Re: Can relational alegbra perform bulk operations?

On Oct 1, 11:25 am, Marshall <marshall.spi..._at_gmail.com> wrote:
> On Sep 30, 7:37 pm, David BL <davi..._at_iinet.net.au> wrote:
>
>
>
> > I would have thought that set theory itself cannot be regarded as an
> > algebraic structure - because it is not possible to form the set of
> > all sets (by Russell).
>
> No, that's not why. I don't actually see any reason to exclude
> sets from the study of algebraic structures. Perhaps the
> one reason would be that sets are generally at or near the
> foundational bottom of the mathematical hierarchy, and
> we risk circularity if we treat them as algebraic structures.
> Normally the "is-an-element-of" predicate is the only operator
> and it is left undefined.
>
> Russel's paradox is actually not difficult to deal with and only
> comes in to play if the system admits unrestricted set
> comprehension. That is, if you allow the construction of
> sets via a description of their members. A low-cost alternative
> to unrestricted comprehension is separation: start with a set,
> and construct a new set that contains those members of the
> original set that satisfy some predicate. (Instead of constructing
> a set that contains all sets that satisfy some criteria.)

Yes, an axiomatic system like ZFC is believed to be free from contradiction because it doesn't allow unrestricted comprehension.

However assuming an algebraic structure by definition involves a *set* of abstract elements, then I can't see how ZFC can itself be regarded as an algebraic structure.

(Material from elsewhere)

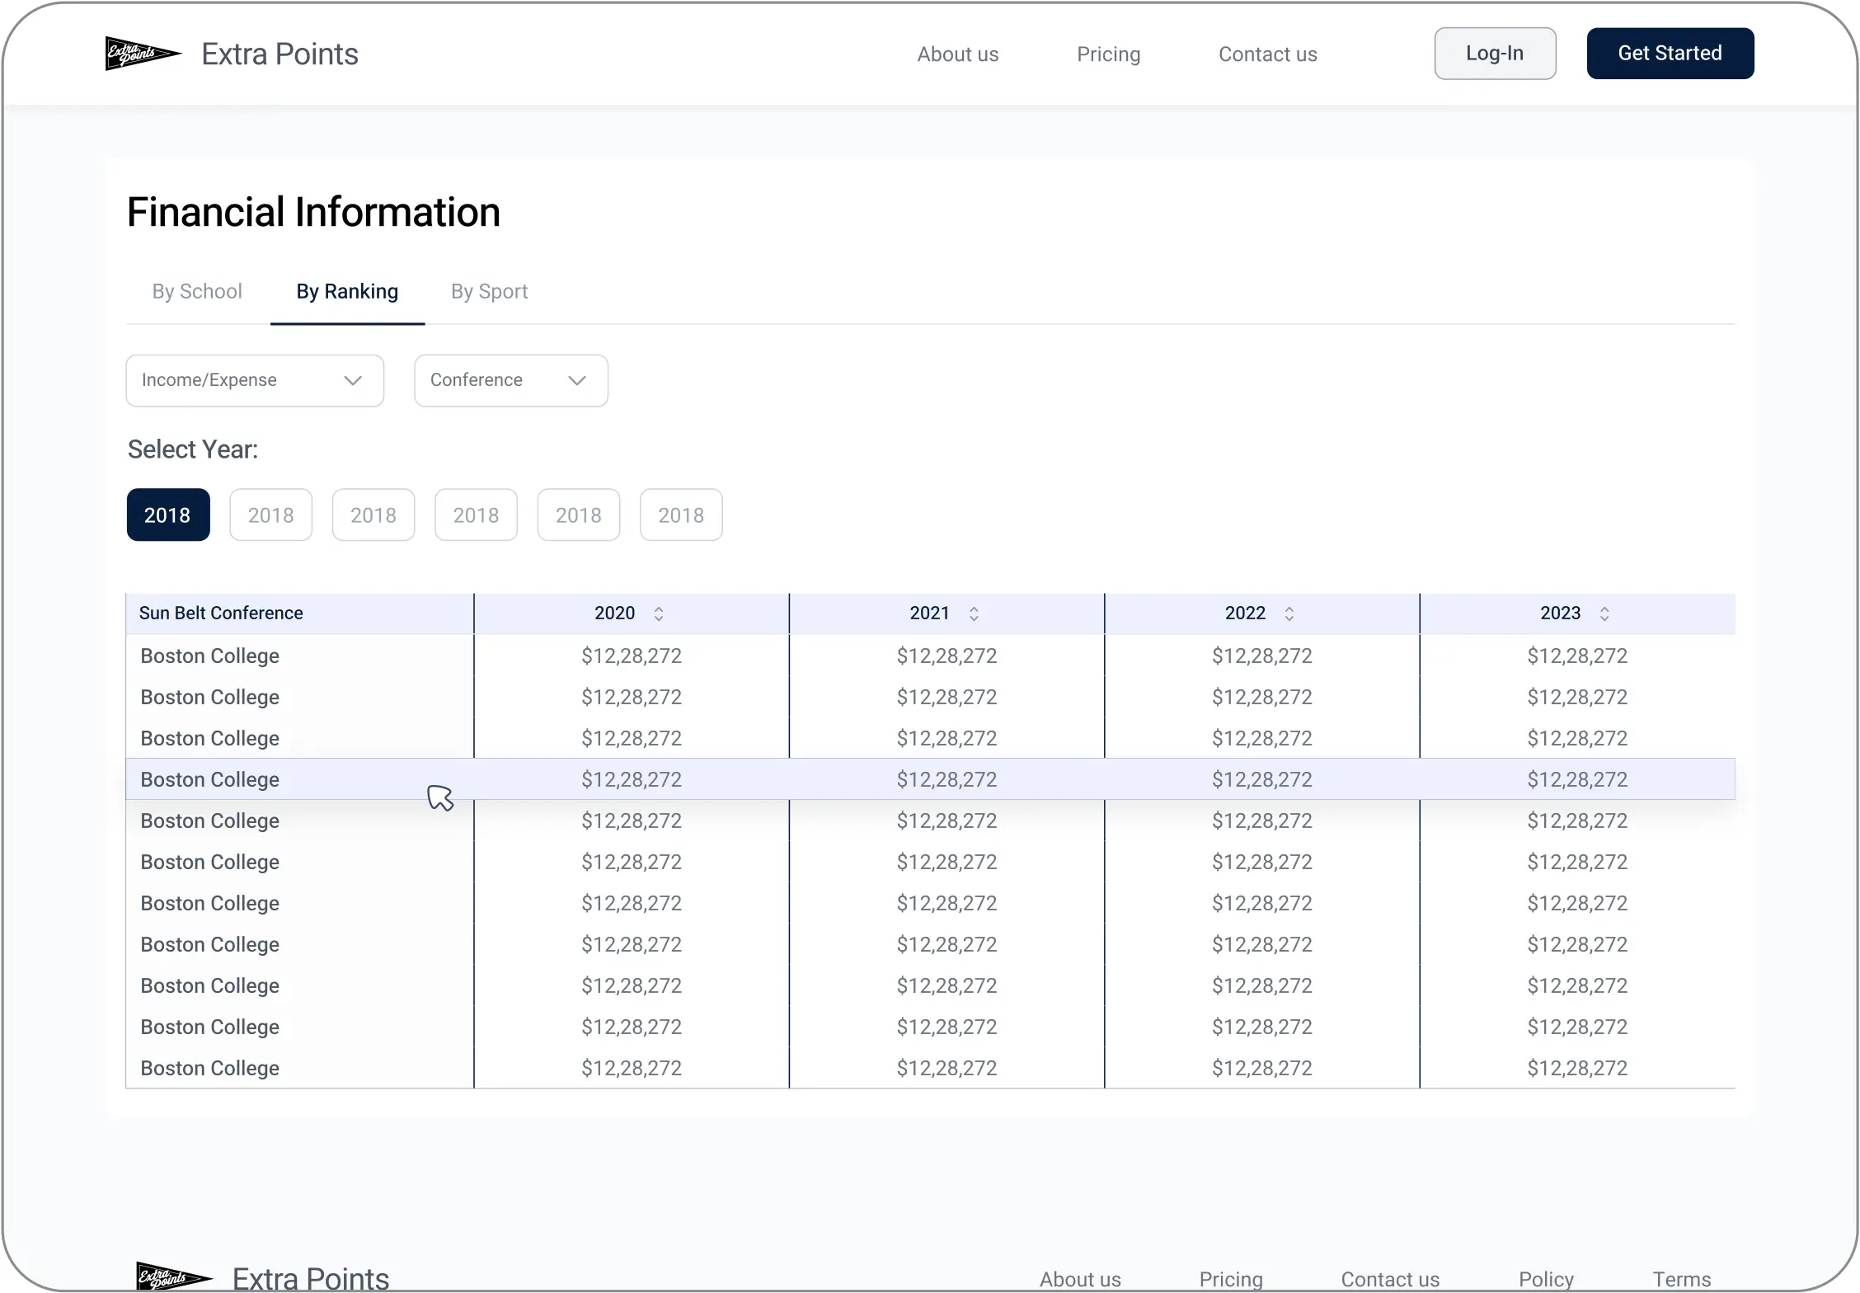
Task: Switch to the By Sport tab
Action: (x=489, y=291)
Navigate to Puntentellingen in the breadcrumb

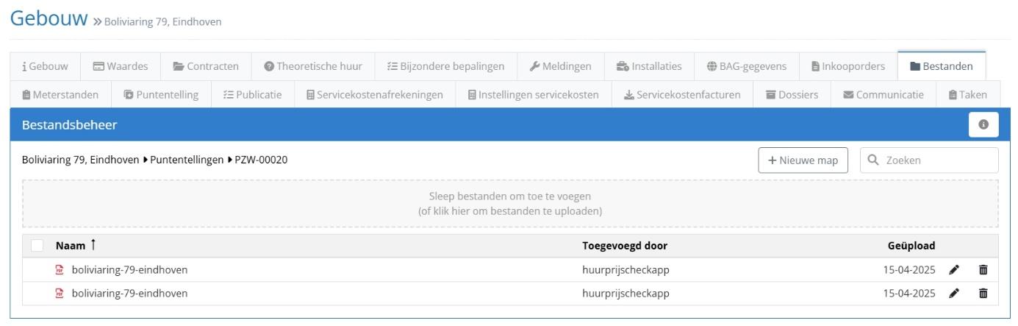(187, 160)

> > Operators like 'union', 'intersection' and
> > 'element-of' don't have a domain and therefore are not functions.
>
> But they do have a domain: sets. In set theories such as
> ZFC, there aren't any members of the domain of discourse
> that aren't sets.

I'll try and show my reasoning as explicitly as possible...

Claim: Under ZFC there is no set which is defined as the

       set of all sets.

Proof: Suppose there exists U such that for all x, x is an

       element of U.  By the axiom of separation one can take
       the subset R of U

           R = { x in U :  not (x in x) }

       It then follows that if R is an element of R then it
       can't be an element of R, and if R is not an element of
       R then it must be an element of R.  Either way this is
       a contradiction which proves there is no such U.

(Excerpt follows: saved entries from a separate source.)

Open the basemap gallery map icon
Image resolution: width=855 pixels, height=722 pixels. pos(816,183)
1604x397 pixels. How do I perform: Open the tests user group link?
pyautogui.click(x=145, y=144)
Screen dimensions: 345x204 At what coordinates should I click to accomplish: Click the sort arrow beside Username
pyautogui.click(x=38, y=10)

Claim: The intersection operator is not a binary function

Proof: Every function has a domain which is by definition a

       set. If the intersection operator is a binary function
       then its domain is UxU where U is the set of all sets,
       but U is not a set under ZFC.  It follows that the
       intersection operator is not a binary function.

> > Wouldn't the RM suffer from the same limitation (well at least an
> > untyped version of the RM)?
>
> I don't think so. It is entirely possible to have a relational theory
> that only admits the existence of relations.
>
> I don't generally like the approach of having a set theory that
> only admits sets, but it's actually the more popular approach.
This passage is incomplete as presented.